» WHAT THE TASK REQUIRES
In the listing beneath this line, copy exactly the lines starting with the one containing "This screenshot has width=550, height=400." and going on through the one containing "Open the Yandex".
=== Begin Enclosure ===
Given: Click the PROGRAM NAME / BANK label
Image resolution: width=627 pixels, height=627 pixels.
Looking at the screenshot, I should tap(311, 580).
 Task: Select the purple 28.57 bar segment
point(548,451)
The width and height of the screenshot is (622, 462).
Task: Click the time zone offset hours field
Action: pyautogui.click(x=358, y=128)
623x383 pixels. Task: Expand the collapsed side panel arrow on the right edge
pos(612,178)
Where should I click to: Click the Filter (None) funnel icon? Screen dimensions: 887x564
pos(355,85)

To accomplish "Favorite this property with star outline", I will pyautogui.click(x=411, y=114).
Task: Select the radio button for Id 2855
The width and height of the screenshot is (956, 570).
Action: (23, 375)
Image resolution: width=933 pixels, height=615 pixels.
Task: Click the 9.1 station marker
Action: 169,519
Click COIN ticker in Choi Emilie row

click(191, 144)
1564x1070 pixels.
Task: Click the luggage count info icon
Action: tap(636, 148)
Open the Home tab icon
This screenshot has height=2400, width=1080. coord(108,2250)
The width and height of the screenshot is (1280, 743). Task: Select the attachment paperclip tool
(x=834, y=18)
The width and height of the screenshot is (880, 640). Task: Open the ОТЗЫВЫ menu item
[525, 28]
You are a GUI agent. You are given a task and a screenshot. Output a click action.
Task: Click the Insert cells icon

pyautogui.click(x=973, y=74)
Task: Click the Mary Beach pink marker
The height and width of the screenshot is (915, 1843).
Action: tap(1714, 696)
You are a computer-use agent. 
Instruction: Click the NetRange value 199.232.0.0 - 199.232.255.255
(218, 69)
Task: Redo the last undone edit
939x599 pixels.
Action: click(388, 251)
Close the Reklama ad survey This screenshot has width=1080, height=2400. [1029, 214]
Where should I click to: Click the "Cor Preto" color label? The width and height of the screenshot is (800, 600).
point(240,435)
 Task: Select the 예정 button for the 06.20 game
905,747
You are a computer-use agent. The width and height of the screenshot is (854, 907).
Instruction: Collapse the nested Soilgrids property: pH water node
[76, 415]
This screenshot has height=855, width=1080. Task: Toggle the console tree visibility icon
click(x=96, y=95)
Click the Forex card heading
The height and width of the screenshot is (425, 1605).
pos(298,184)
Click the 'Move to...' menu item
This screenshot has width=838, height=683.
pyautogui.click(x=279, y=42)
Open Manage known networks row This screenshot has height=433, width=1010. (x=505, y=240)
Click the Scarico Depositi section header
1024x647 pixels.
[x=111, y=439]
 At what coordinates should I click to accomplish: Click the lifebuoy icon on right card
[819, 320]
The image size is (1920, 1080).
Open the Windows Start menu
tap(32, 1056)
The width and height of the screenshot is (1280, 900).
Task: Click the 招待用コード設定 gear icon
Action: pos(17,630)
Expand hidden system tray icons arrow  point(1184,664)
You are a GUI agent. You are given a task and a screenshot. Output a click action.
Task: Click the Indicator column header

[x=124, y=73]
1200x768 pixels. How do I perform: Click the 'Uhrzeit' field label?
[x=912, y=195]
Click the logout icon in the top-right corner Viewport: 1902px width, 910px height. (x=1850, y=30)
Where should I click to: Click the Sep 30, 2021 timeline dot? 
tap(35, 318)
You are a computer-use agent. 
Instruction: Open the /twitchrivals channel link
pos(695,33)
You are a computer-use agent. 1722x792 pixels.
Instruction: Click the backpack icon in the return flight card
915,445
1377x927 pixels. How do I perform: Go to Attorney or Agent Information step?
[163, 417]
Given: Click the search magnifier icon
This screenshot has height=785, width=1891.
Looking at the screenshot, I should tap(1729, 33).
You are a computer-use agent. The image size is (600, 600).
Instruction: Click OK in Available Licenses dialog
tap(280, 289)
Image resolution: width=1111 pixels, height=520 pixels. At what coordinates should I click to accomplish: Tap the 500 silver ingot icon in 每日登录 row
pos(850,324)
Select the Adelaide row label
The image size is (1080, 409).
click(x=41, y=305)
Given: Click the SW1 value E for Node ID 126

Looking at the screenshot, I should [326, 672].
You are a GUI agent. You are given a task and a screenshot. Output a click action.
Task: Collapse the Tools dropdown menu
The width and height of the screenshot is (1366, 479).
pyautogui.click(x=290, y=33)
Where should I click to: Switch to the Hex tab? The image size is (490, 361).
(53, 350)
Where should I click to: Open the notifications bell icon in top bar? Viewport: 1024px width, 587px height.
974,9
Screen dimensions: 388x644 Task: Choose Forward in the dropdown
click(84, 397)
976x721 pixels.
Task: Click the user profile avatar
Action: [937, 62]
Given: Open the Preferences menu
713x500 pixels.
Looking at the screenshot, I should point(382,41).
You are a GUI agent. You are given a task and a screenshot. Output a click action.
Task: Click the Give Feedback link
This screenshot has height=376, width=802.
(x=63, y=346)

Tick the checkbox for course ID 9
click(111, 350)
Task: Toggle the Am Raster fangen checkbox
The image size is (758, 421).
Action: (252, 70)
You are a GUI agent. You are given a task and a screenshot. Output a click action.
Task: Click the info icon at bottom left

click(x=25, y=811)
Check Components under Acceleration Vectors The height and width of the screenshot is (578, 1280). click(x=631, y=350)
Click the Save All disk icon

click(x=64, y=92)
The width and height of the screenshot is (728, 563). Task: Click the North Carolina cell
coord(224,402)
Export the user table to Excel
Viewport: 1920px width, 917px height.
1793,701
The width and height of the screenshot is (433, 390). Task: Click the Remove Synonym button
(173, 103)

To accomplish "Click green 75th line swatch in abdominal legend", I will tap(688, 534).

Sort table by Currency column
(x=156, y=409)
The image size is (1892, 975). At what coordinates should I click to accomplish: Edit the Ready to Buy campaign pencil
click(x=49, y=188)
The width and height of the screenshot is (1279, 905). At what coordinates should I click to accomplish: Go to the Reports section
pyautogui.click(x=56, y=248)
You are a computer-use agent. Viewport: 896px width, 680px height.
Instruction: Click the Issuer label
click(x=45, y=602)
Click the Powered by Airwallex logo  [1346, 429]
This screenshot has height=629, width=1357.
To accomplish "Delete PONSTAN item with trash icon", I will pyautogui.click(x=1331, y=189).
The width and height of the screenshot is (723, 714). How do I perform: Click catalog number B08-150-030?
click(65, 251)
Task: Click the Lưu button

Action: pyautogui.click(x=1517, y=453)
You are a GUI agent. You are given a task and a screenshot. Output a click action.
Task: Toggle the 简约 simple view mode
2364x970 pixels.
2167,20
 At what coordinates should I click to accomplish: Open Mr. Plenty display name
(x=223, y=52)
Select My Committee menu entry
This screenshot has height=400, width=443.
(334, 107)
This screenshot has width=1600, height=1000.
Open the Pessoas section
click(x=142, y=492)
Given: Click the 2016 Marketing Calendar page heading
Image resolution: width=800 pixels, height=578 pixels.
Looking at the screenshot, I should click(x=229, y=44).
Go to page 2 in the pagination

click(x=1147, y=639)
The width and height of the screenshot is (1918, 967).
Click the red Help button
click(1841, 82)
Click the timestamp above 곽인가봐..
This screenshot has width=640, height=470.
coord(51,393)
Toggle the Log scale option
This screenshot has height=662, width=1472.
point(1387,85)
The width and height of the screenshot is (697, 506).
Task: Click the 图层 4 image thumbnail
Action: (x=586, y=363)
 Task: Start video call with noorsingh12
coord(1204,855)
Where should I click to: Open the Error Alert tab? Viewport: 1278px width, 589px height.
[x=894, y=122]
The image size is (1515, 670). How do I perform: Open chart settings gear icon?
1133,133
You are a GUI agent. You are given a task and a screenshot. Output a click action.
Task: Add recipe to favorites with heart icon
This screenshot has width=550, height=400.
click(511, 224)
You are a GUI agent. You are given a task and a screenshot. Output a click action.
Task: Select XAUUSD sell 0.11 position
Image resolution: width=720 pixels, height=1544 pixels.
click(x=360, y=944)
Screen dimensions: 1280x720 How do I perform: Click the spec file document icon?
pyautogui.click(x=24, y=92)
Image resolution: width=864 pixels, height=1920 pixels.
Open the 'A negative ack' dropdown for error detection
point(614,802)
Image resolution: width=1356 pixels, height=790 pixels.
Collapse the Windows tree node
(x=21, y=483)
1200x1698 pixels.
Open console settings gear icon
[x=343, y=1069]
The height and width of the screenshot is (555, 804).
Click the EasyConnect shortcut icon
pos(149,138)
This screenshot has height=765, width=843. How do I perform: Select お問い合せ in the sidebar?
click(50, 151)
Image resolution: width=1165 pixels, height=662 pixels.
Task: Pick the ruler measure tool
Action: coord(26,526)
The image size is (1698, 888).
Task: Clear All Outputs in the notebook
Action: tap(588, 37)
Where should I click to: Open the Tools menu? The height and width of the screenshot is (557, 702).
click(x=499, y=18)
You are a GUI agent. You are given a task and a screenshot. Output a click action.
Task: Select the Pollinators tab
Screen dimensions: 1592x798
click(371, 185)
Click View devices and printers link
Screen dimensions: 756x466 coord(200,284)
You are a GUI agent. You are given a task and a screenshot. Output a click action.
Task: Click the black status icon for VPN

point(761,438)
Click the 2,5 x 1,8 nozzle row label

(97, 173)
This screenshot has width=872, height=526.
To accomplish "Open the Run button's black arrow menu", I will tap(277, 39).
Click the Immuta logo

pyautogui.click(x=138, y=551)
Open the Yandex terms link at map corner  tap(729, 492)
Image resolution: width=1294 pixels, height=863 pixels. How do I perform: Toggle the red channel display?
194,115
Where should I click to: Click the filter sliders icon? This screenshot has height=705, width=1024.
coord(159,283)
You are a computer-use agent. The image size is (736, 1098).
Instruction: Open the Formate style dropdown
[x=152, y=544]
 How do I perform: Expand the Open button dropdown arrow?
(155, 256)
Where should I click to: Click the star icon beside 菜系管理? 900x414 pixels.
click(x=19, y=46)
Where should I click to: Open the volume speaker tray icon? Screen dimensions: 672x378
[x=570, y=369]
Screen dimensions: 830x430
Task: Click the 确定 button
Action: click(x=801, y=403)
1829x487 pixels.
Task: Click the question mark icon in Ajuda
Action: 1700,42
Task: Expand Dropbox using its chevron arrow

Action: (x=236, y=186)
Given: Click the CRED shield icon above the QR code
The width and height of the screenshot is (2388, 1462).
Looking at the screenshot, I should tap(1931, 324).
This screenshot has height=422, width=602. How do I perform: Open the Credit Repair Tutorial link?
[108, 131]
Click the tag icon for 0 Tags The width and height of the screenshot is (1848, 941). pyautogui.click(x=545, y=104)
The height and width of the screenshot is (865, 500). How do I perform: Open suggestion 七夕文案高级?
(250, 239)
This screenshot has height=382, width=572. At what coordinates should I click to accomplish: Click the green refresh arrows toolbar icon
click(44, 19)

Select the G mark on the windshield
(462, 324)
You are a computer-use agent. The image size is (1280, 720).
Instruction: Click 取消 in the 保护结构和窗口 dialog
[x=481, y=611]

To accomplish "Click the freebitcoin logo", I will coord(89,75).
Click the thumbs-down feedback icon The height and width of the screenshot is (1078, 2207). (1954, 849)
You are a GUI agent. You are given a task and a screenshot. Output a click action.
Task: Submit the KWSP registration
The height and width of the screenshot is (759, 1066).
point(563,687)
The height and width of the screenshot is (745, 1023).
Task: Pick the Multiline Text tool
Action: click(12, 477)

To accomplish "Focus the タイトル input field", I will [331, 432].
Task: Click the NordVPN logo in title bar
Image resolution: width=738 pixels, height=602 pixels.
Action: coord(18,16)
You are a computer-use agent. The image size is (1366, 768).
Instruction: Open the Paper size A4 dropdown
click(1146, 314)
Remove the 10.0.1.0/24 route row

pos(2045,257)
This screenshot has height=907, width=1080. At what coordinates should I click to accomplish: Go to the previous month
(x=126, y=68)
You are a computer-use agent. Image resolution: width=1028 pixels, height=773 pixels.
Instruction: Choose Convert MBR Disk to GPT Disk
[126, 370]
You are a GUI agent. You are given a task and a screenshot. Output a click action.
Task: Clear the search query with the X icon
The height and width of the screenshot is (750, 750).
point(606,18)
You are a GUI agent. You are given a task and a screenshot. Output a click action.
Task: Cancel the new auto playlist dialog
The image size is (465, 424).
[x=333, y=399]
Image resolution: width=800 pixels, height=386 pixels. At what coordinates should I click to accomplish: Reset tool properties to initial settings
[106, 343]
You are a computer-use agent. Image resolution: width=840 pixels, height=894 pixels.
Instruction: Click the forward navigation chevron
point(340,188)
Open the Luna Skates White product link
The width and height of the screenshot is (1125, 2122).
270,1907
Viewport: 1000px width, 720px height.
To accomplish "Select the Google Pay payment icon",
=== End Enclosure ===
» EXERCISE ANSWER
This screenshot has width=550, height=400.
click(511, 224)
You are a GUI agent. You are given a task and a screenshot. Output a click action.
Task: Select XAUUSD sell 0.11 position
Image resolution: width=720 pixels, height=1544 pixels.
click(x=360, y=944)
Screen dimensions: 1280x720 How do I perform: Click the spec file document icon?
pyautogui.click(x=24, y=92)
Image resolution: width=864 pixels, height=1920 pixels.
Open the 'A negative ack' dropdown for error detection
point(614,802)
Image resolution: width=1356 pixels, height=790 pixels.
Collapse the Windows tree node
(x=21, y=483)
1200x1698 pixels.
Open console settings gear icon
[x=343, y=1069]
The height and width of the screenshot is (555, 804).
Click the EasyConnect shortcut icon
pos(149,138)
This screenshot has height=765, width=843. How do I perform: Select お問い合せ in the sidebar?
click(50, 151)
Image resolution: width=1165 pixels, height=662 pixels.
Task: Pick the ruler measure tool
Action: coord(26,526)
The image size is (1698, 888).
Task: Clear All Outputs in the notebook
Action: tap(588, 37)
Where should I click to: Open the Tools menu? The height and width of the screenshot is (557, 702).
click(x=499, y=18)
You are a GUI agent. You are given a task and a screenshot. Output a click action.
Task: Select the Pollinators tab
Screen dimensions: 1592x798
click(371, 185)
Click View devices and printers link
Screen dimensions: 756x466 coord(200,284)
You are a GUI agent. You are given a task and a screenshot. Output a click action.
Task: Click the black status icon for VPN

point(761,438)
Click the 2,5 x 1,8 nozzle row label

(97, 173)
This screenshot has width=872, height=526.
To accomplish "Open the Run button's black arrow menu", I will tap(277, 39).
Click the Immuta logo

pyautogui.click(x=138, y=551)
Open the Yandex terms link at map corner  tap(729, 492)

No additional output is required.